▶ **PROBLEM TO SOLVE**
Could the lines from the one with "联系我们 (811, 99)" through the end of the listing be restated exactly, with nothing else included?
+++
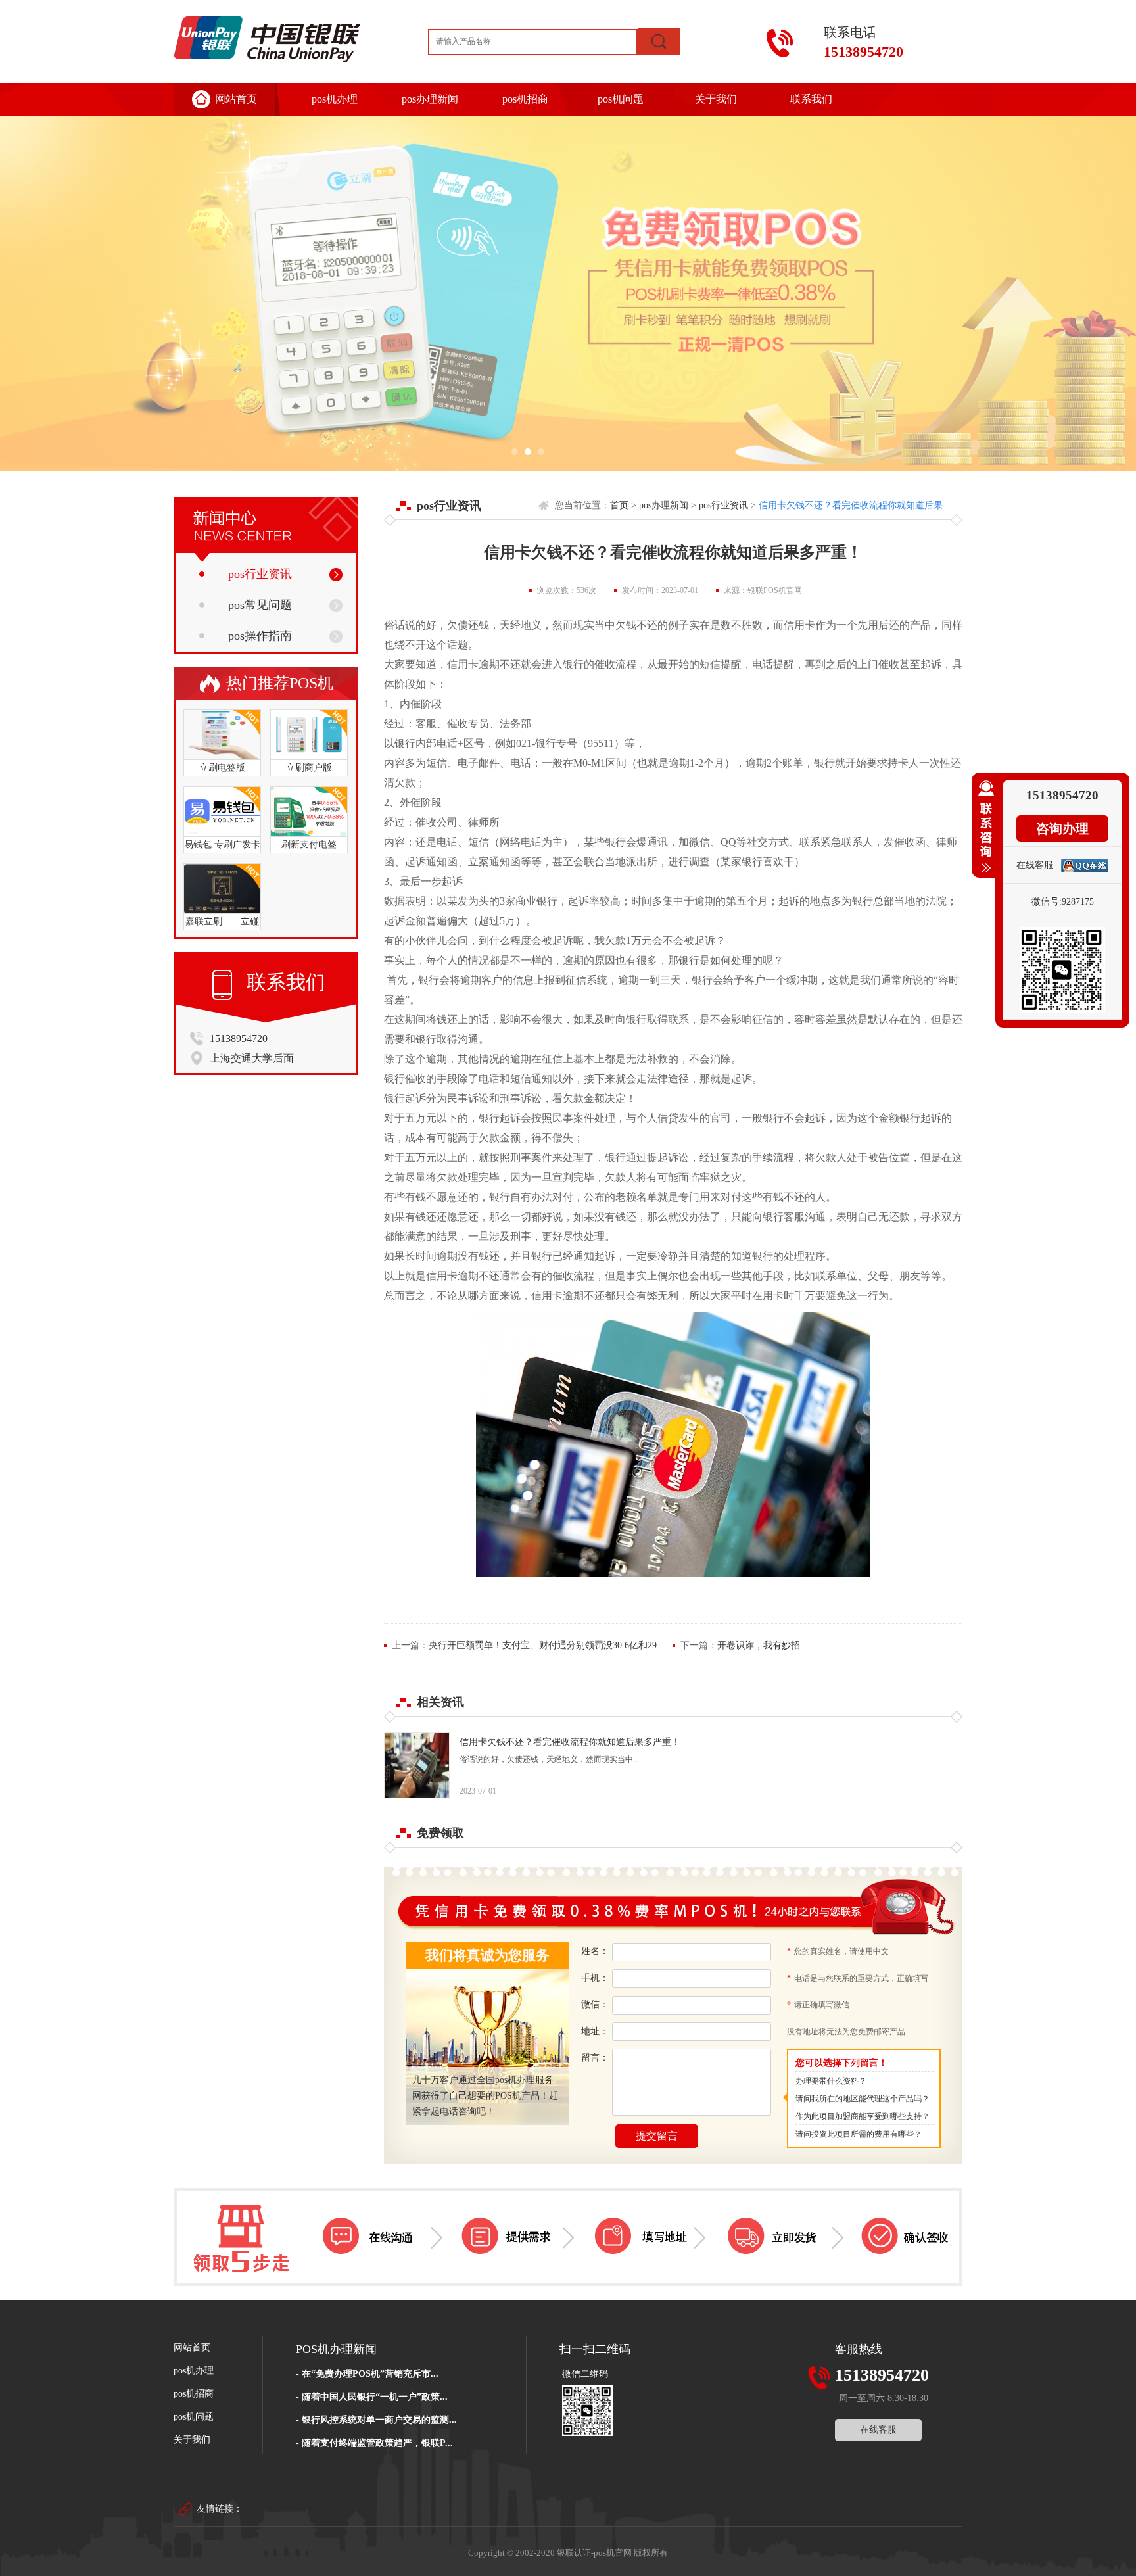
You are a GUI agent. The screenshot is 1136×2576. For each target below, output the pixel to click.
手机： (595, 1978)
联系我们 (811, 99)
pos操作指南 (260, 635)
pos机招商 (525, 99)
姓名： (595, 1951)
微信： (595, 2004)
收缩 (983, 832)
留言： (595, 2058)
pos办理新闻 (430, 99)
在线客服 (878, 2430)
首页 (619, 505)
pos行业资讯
+++
▶ **RESPONSE**
联系我们 (811, 99)
pos操作指南 (260, 635)
pos机招商 (525, 99)
姓名： (595, 1951)
微信： (595, 2004)
收缩 (983, 832)
留言： (595, 2058)
pos办理新闻 (430, 99)
在线客服 (878, 2430)
首页 (619, 505)
pos行业资讯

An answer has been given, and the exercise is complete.